Computational Fluid Dynamics Prediction of Heat Transfer in Rod Bundles With Water at Supercritical Pressure

[+] Author and Article Information
Andrea Pucciarelli

Dipartimento di Ingegneria Civile e Industriale,
Università di Pisa,
Largo Lucio Lazzarino 2, Pisa 56126, Italy
e-mail: andrea.pucciarelli@yahoo.it

Walter Ambrosini

Dipartimento di Ingegneria Civile e Industriale,
Università di Pisa,
Largo Lucio Lazzarino 2, Pisa 56126, Italy
e-mail: walter.ambrosini@ing.unipi.it

1Corresponding author.

Manuscript received May 20, 2015; final manuscript received July 29, 2015; published online December 9, 2015. Assoc. Editor: Thomas Schulenberg.

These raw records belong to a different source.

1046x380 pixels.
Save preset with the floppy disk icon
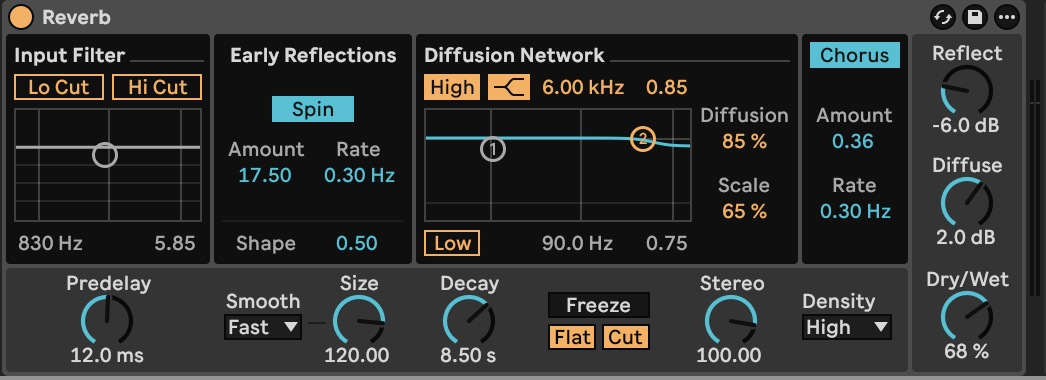click(x=975, y=17)
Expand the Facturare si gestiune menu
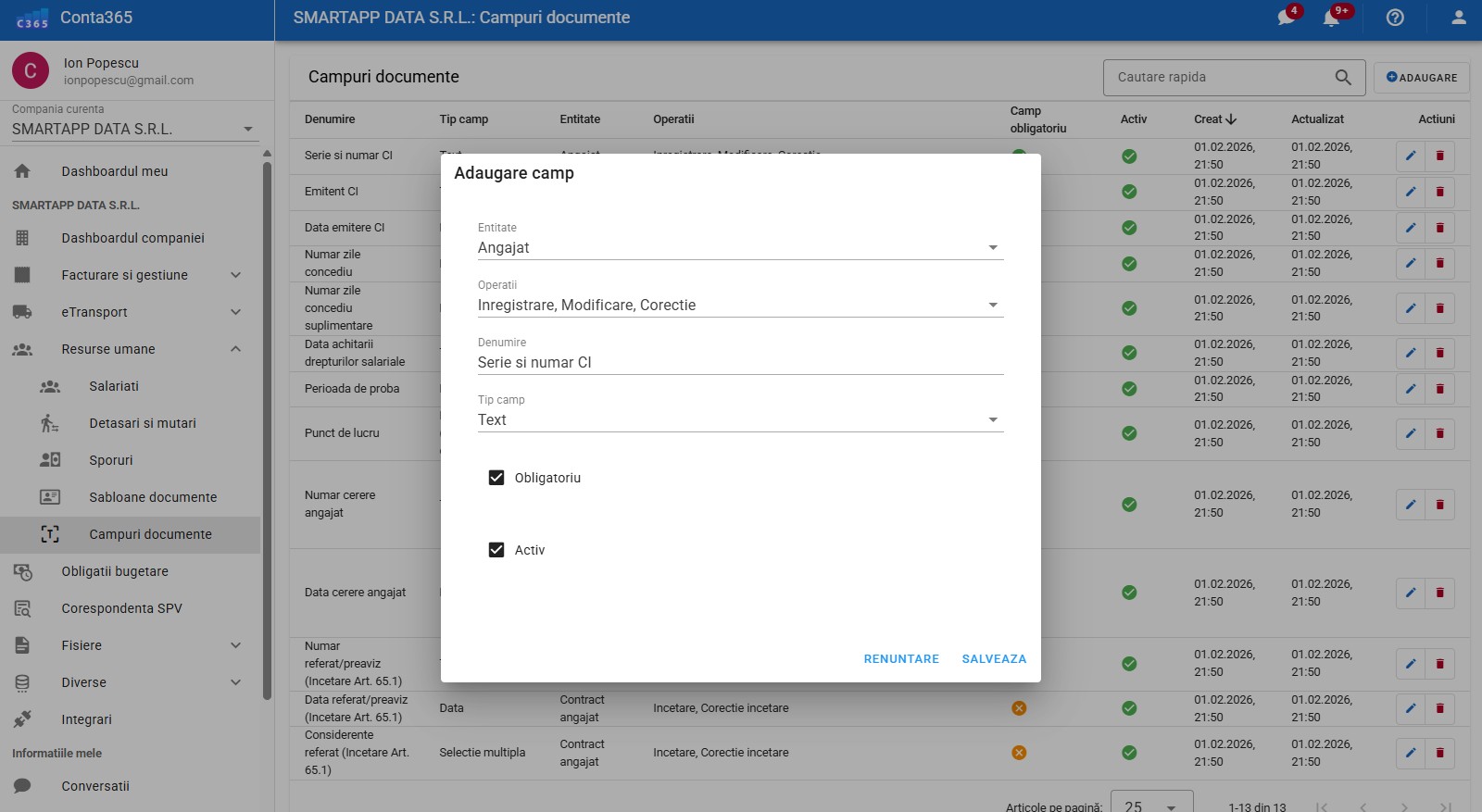The height and width of the screenshot is (812, 1482). click(125, 275)
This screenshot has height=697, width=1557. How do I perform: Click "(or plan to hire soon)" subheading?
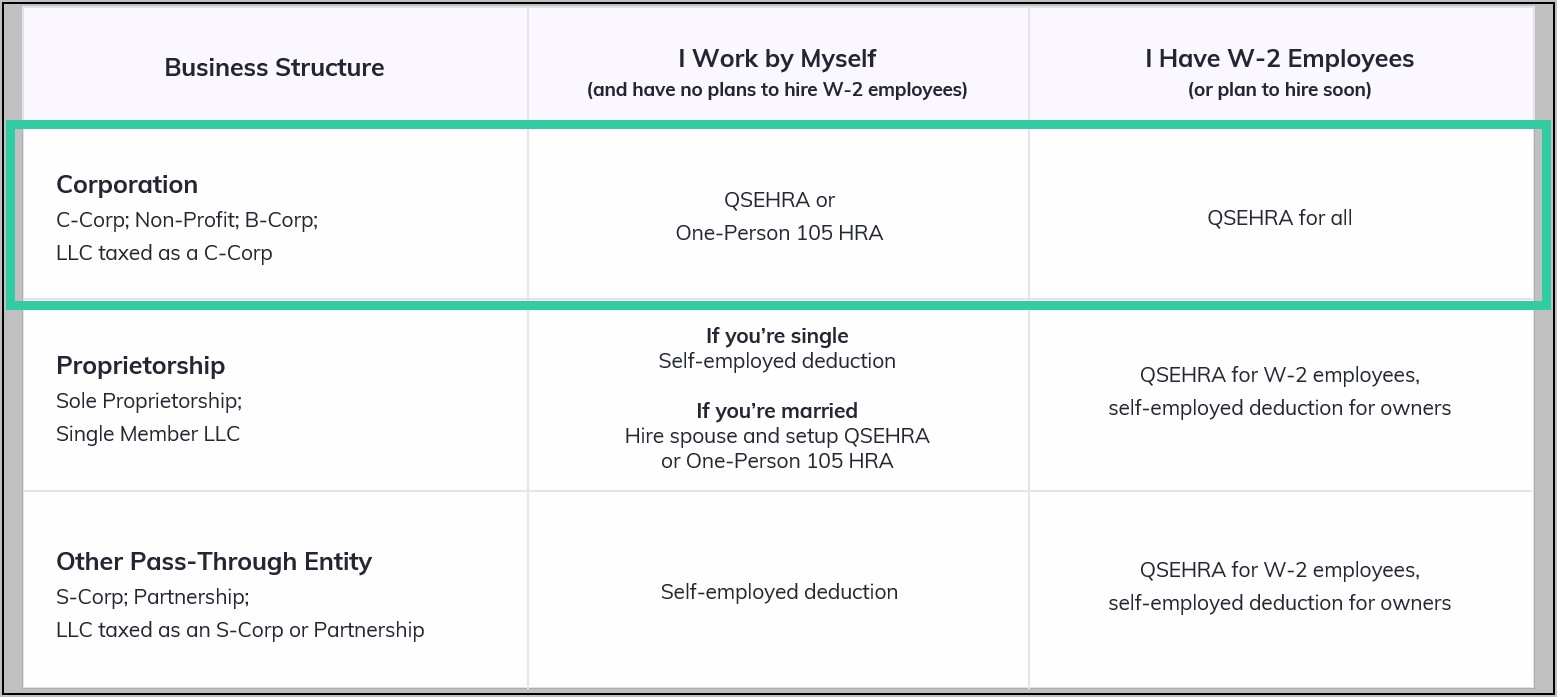[x=1279, y=90]
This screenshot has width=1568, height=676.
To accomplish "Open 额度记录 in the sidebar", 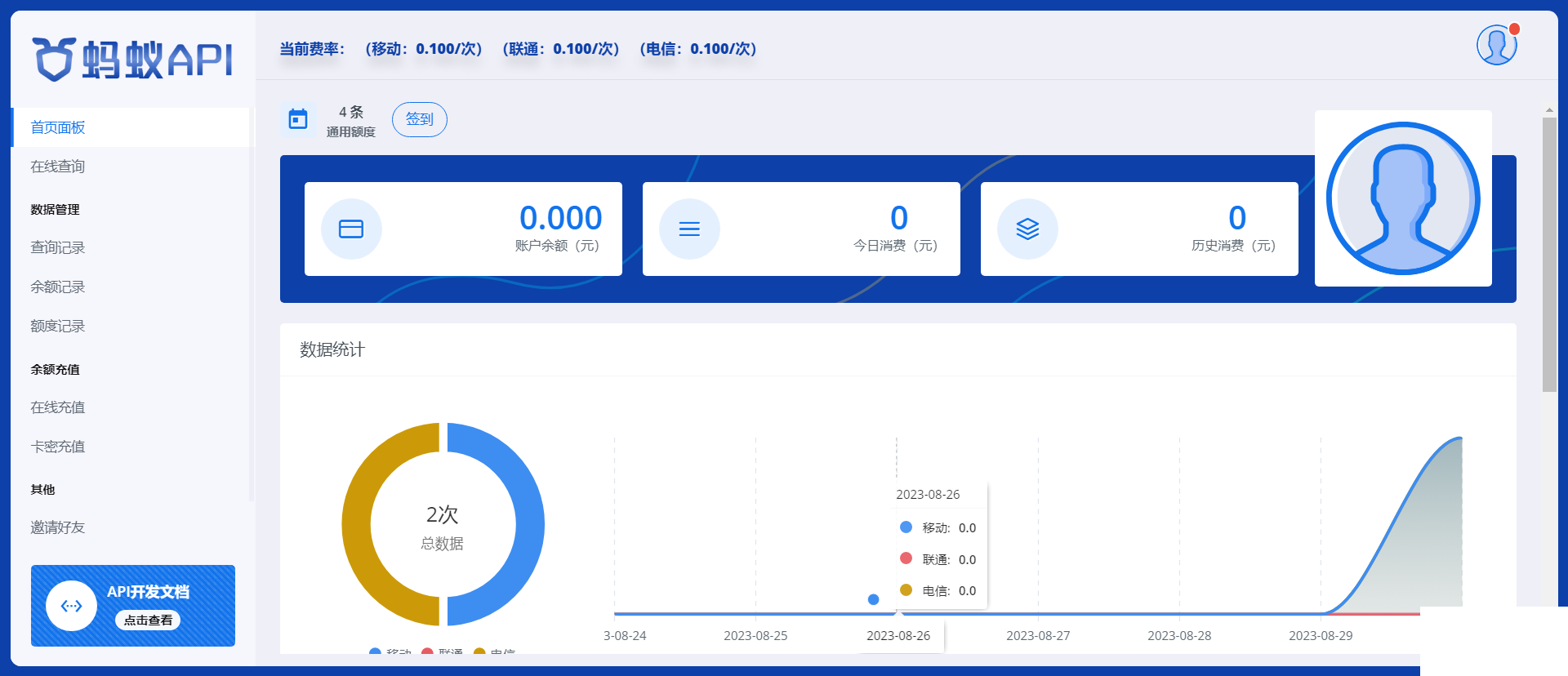I will (58, 326).
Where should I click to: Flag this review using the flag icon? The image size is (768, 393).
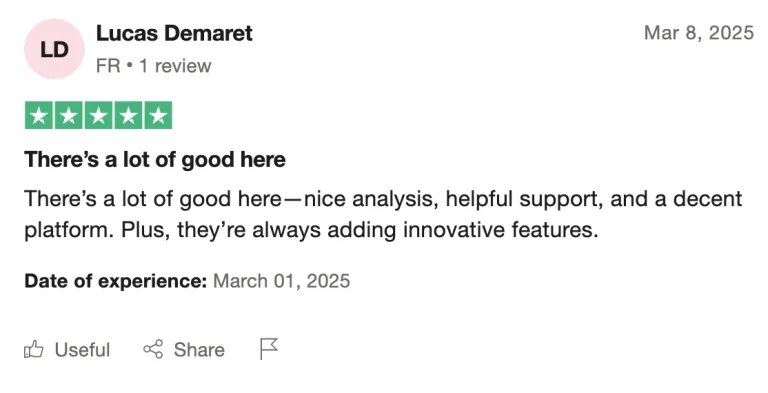[268, 348]
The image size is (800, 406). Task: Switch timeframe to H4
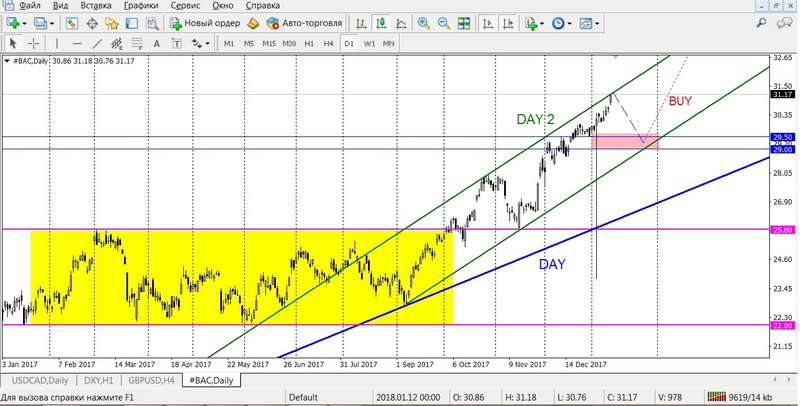point(329,44)
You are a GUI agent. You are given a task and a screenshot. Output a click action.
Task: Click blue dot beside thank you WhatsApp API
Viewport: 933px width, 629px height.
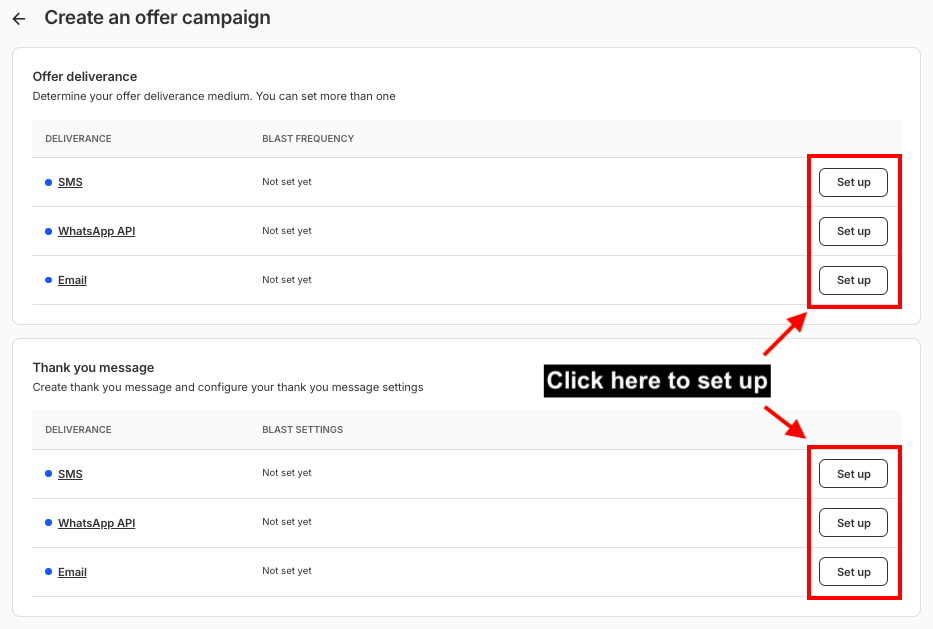[x=48, y=523]
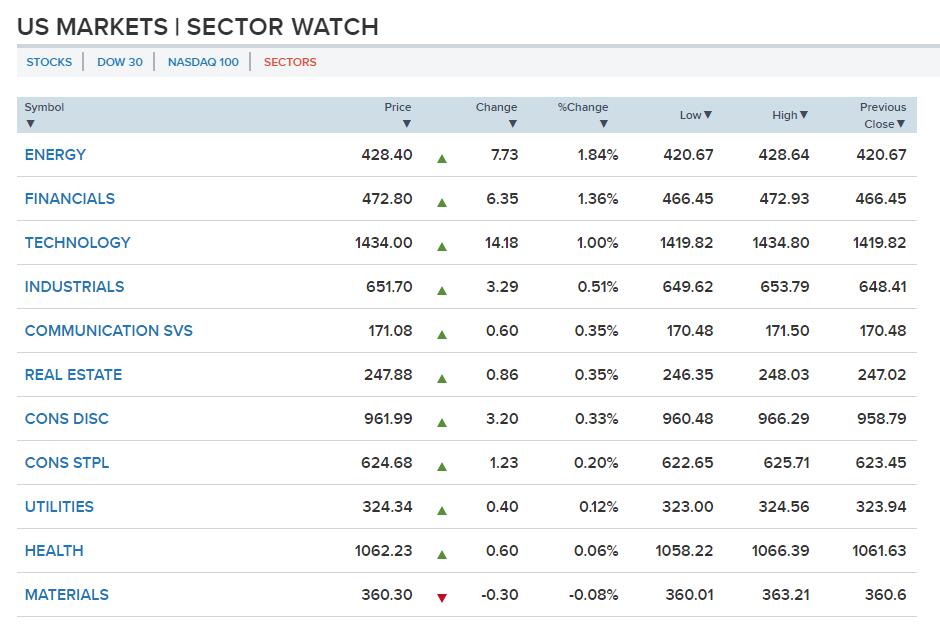Click the green up arrow in FINANCIALS row
The width and height of the screenshot is (940, 632).
click(x=442, y=202)
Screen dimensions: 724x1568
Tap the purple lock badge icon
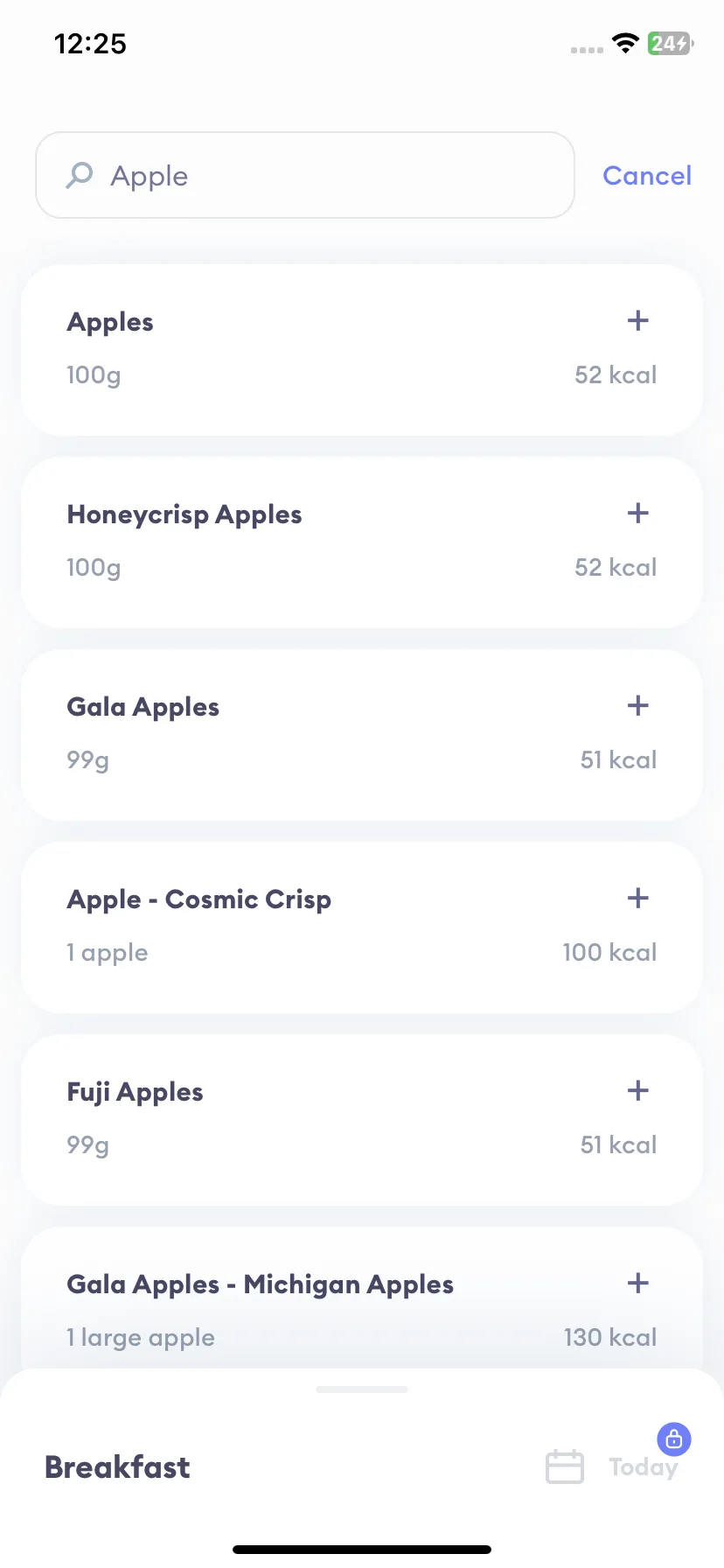click(673, 1438)
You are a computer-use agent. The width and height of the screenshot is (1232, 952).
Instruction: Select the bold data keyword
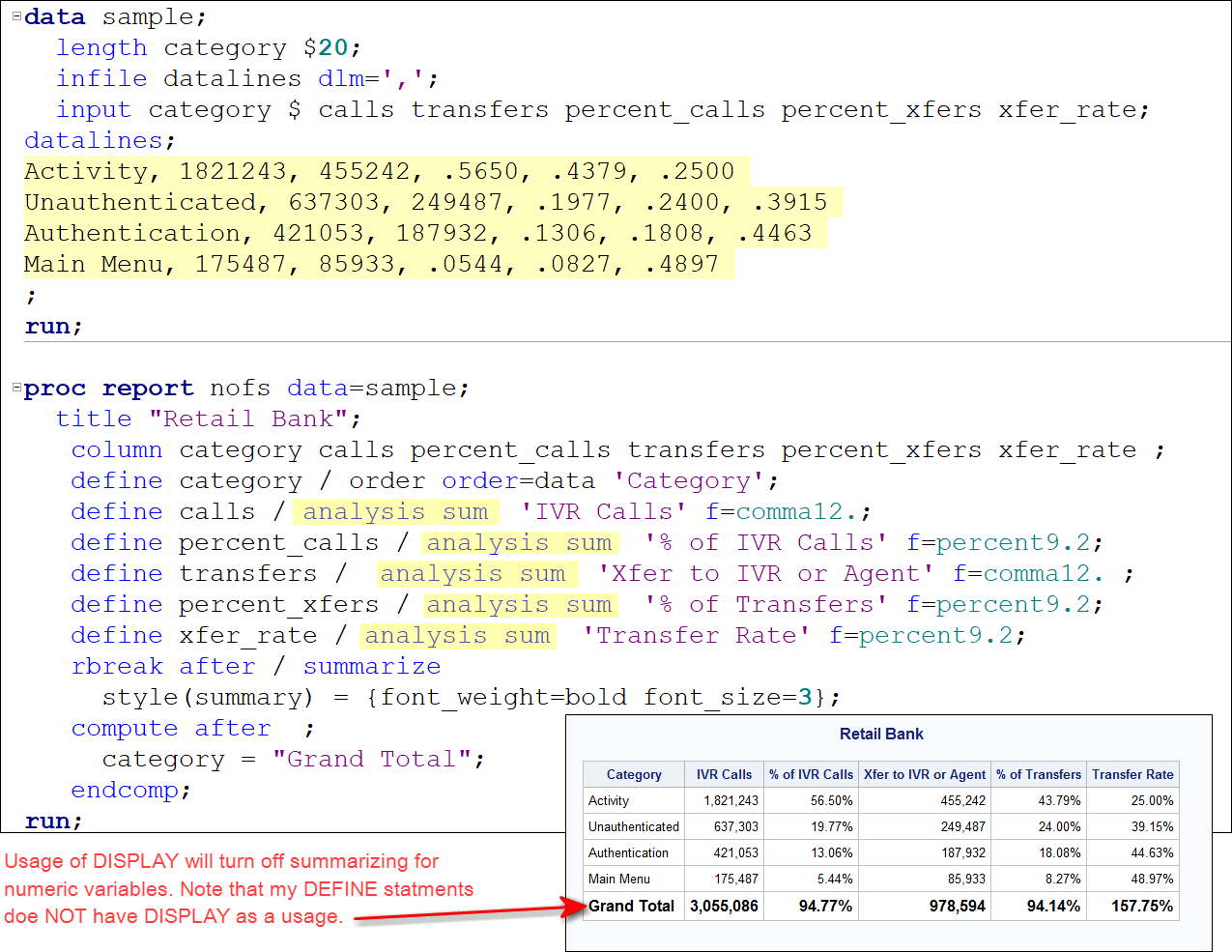pyautogui.click(x=54, y=16)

ASME J of Nuclear Rad Sci 2(1), 011011 (Dec 09, 2015) (9 pages) Paper No: NERS-15-1090; doi: 10.1115/1.4031201 History: Received May 20, 2015; Accepted August 06, 2015

The paper further explores the application of computational fluid dynamics (CFD) codes for the study of the heat-transfer phenomena involved when working with fluids at supercritical pressure; bundle analysis is considered here in particular. As for previous simulations performed by the authors considering heat-transfer deterioration inside heated tubes, this application points out the limited capabilities of the most commonly used Reynolds-averaged Navier–Stokes models when approaching the heat-transfer deterioration phenomenon. It must be noted that some of the considered experimental conditions, which are very close to the pseudocritical temperature, represent at the same time one of the most challenging situations for the CFD codes and a very common situation if supercritical water-cooled reactors (SCWRs) will be developed. Improvements of the currently available turbulence models are then needed. The paper analyzes the most likely causes of the observed insufficient quality of the obtained predictions. In addition to comparing the measured and calculated wall temperature trends, the effect of the presence of the spacer grids on the turbulent flow is considered. Spacers are in fact very important to assure the structural stability of fuel, though they also affect the flow, generally improving the turbulence conditions in their neighborhood and slightly impairing it in the downstream region. A comparison between predictions performed including or not including the spacers is also performed.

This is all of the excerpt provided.